Set tasks
1. Could you duplicate the blog text from "This is my new" up to and including "lots of space."?
2. Can you finish out the next part of the blog text, picking up right after its final sentence?

Source
* Begin *

Thursday, January 31, 2013

A work in progress



This is my new work space.
 
I went to the habitat for humanity store and found a perfect "newish" door
( no holes drilled for the door knob)
 and a closet door.
I had 3 cubby book cases from Target from a few years back.
 2 on the bottom - one on each side ( for legs)
Excellent for holding art supplies
Chef cut the doors to size
 Voila  a most excellent table top!
Super wide and lots of space.
 
 I put the other cubby on top for more storage
 
 
My red bench
perfect height!
 Plenty of storage underneath for bins too.


 
Some shelving for books etc and my trees
( love vintage Christmas trees)




Vases and jars for pens and brushes


Working on some prints
I started with Linoleum
 but found a wonderful new rubber product that is much easier to carve thru
Yesterday I even found something better
Eco printing plates- can't wait to try them!



Some books and such
 

More of my art supplies



a few sketches in the works
 
 
 
a cork board- can't live without it
haven't had time to fill it up quite yet...but it won't be long.
 

...it's a work in progress getting my art space together.
It has shifted from a large drum carder and spinning wheel and dye pots.
 
I am a work in progress
 as I am slowly carving out a little new creativity in my soul.
 
 
Love to all
 Peace out bean sprout!
 

Tuesday, January 29, 2013

Winter at Lake McDonald









 

A lake is the landscape's most beautiful and expressive feature. 
It is earth's eye; looking into which the beholder measures the depth of his own nature.
 
  ~Henry David Thoreau
 

Winter greetings from Montana
hope you are having a wonderful day!
xo

Sunday, January 27, 2013

Creative Courage


 When we are no longer able to change a situation, we are challenged to change ourselves. ~Victor Frankl
 

This is what describes my past year the most...change.
Many things in my life happened last year that really took me off guard "unexpectedly" -too many to list, although tough to deal with and some pretty hard to swallow.... hence I lost myself.

* End *

Excerpted data

* Begin *

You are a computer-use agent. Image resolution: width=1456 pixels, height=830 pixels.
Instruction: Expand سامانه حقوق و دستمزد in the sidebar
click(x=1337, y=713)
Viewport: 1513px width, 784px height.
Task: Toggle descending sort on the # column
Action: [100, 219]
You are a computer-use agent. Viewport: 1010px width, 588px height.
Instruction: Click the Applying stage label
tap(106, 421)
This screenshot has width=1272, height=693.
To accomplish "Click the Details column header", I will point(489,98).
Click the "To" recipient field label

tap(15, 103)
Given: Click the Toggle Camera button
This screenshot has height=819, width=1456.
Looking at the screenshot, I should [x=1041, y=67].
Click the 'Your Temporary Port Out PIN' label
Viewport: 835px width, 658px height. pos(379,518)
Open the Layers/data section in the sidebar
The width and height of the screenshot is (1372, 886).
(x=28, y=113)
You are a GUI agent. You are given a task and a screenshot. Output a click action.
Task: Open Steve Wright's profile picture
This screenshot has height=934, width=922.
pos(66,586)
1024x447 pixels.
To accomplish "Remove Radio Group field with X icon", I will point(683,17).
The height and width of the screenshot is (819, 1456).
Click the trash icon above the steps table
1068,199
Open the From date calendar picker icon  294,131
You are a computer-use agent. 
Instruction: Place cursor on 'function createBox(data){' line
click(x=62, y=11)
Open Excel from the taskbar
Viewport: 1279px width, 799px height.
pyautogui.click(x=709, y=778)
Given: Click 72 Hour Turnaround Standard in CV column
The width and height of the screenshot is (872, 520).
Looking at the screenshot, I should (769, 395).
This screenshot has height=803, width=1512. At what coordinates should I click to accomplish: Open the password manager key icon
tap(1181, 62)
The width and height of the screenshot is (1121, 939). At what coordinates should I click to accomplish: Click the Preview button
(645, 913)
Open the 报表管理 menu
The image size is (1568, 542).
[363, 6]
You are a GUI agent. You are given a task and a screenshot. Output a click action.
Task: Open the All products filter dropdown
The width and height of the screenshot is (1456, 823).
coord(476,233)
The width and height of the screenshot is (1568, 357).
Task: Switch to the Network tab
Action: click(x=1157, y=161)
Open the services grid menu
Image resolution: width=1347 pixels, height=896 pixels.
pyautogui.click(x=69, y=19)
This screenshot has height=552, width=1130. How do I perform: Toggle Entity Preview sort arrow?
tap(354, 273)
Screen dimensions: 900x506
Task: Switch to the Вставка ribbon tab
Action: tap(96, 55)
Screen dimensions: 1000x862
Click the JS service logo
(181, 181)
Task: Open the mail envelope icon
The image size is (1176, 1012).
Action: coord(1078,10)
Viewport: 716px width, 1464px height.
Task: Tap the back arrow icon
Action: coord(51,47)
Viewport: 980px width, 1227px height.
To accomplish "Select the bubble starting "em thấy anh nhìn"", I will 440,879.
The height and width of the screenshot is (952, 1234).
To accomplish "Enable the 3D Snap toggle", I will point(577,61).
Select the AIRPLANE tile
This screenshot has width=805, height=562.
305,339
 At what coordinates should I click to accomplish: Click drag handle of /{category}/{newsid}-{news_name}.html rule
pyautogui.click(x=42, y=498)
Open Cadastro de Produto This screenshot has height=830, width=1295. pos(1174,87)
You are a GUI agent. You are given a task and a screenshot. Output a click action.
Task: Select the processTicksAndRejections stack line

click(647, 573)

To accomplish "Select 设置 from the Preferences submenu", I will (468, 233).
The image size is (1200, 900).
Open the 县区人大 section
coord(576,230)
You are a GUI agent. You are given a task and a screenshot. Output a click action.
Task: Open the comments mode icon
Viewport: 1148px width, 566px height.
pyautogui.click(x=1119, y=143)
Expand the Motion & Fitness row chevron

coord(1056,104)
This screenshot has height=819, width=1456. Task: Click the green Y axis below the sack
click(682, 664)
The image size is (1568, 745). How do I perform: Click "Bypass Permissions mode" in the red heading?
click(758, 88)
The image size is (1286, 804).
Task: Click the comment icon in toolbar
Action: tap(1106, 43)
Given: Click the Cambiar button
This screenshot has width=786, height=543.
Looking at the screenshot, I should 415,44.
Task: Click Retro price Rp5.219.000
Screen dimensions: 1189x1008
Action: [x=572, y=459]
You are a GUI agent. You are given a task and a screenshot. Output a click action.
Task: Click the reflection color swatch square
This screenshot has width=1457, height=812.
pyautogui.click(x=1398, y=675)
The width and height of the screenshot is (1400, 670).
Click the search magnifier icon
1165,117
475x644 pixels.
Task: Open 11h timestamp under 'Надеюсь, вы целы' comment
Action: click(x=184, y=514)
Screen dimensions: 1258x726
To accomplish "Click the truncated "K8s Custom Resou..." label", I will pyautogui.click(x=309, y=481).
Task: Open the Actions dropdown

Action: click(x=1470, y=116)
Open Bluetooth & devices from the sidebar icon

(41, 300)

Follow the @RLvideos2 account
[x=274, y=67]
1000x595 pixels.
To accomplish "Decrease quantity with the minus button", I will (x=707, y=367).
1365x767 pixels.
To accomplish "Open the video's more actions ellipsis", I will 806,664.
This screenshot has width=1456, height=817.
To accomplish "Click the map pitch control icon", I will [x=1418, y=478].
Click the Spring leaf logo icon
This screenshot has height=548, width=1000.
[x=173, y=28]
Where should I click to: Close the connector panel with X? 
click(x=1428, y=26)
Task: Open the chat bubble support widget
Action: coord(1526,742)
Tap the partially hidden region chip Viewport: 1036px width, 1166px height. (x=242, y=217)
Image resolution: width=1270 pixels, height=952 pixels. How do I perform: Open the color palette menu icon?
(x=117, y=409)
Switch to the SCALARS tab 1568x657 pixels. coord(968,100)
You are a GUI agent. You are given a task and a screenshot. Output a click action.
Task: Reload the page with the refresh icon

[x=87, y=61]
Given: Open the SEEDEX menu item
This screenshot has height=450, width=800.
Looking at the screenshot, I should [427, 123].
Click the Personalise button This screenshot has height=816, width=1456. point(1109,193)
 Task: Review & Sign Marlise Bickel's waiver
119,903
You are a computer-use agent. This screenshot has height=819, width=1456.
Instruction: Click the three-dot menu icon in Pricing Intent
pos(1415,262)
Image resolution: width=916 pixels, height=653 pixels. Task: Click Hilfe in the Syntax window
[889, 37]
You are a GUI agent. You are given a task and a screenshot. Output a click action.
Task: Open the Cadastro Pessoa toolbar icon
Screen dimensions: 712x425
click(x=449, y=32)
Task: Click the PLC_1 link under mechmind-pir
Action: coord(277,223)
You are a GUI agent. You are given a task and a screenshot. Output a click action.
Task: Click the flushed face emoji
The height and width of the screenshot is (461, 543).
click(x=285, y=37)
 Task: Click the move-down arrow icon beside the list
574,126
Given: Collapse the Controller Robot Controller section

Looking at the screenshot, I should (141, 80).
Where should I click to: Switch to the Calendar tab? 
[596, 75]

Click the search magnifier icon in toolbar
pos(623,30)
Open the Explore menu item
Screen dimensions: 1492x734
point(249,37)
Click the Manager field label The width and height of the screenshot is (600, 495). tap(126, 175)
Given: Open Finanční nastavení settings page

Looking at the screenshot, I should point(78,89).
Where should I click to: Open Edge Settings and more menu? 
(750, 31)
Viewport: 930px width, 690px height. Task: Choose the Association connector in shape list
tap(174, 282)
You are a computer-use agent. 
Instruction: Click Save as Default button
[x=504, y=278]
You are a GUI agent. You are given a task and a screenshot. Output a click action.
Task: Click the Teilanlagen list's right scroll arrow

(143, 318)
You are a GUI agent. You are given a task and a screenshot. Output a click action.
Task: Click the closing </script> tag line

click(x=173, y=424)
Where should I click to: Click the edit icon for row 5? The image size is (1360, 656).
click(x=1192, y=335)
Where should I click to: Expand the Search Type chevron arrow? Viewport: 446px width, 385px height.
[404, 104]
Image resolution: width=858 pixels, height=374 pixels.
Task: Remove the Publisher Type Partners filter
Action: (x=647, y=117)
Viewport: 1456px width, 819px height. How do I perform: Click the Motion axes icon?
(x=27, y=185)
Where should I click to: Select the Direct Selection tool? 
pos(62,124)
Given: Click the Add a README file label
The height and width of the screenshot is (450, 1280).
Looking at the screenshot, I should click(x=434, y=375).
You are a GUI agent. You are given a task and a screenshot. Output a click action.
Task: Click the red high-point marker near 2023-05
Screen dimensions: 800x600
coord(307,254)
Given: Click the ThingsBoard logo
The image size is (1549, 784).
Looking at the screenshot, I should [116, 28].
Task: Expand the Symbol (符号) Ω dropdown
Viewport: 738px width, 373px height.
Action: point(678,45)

* End *

Responses by task
1.
This is my new work space.
 
I went to the habitat for humanity store and found a perfect "newish" door
( no holes drilled for the door knob)
 and a closet door.
I had 3 cubby book cases from Target from a few years back.
 2 on the bottom - one on each side ( for legs)
Excellent for holding art supplies
Chef cut the doors to size
 Voila  a most excellent table top!
Super wide and lots of space.

2.
 
For over a decade I have amerced myself in fiber, from custom knitting, knitting teacher, creating children's sweaters from recycled sweaters, spinning art yarn, dyeing yarn etc.
 I saw it all coming to an end.
Like Forrest Gump ...after running across the US so many times ...one day he was just finished.
 
I was finished
 
 Done with wool fiber...the pain of spinning and knitting made it also a pretty easy decision.
 




 Home schooling came to a halt last year as well- tough one.
 Something that had been also part of my life for over a decade-
gone.
 
 It was time.

It was wonderful, creative and such a blessing to connect and bond with my children
and give them a safe environment to learn in.
 But it was time for them to move on
 experience other teachers and friends.





Feeling a sense of loss and mourning of what was...
I couldn't seem to go thru that door that life held wide open.
 I really became depressed.
 
Deepak Chopra tells us to be human "beings" and not human "doings"...I get all that, but I feel alive when I create....
so when I get the remark "Why don't you relax?
- well, that is because I am relaxing when I do...create.
 I get stressed out if I don't have projects going on- my brain is working.
Love that!
Searching etsy- websites, books, blogs seeking inspiration.
 Realizing how afraid I was of trying something new-
putting myself out there
...what if I failed?
 
I just needed to take the blinders off and give myself a little time.
 




So lucky me
 
 I came across Stephanie Levy's blog again
  remembered her course that I took last year and how it set me on fire.
I needed to learn- not just do.
That was it.
 
***
I recommend her class to anyone out there that might feel like they are in a slump.
 
.... that is exactly what I need right now.
A little courage to be creative and try something new- and let other artists inspire me.
 
I am already feeling better.

 
 
 
 
I also missed blogging 
in ways it documents the good things and maybe the not so good things in my life
sort of keeps me a little accountable for my days here on earth and what I do under the Big Sky.
 
Your sweet and positive feedback made me also realize that there is no pressure here-
Thank you!
 
It's just me
This is my little space in the world.
 If it flows.... it flows.
 
If it doesn't ?
I guess it just doesn't.


 
 
I am learning to embrace change.
Change is good.
I can't knit any more...
but I have 2 amazing horses and have taken up dressage that I thought I would never do again- and now actually have the time for it since I am not homeschooling.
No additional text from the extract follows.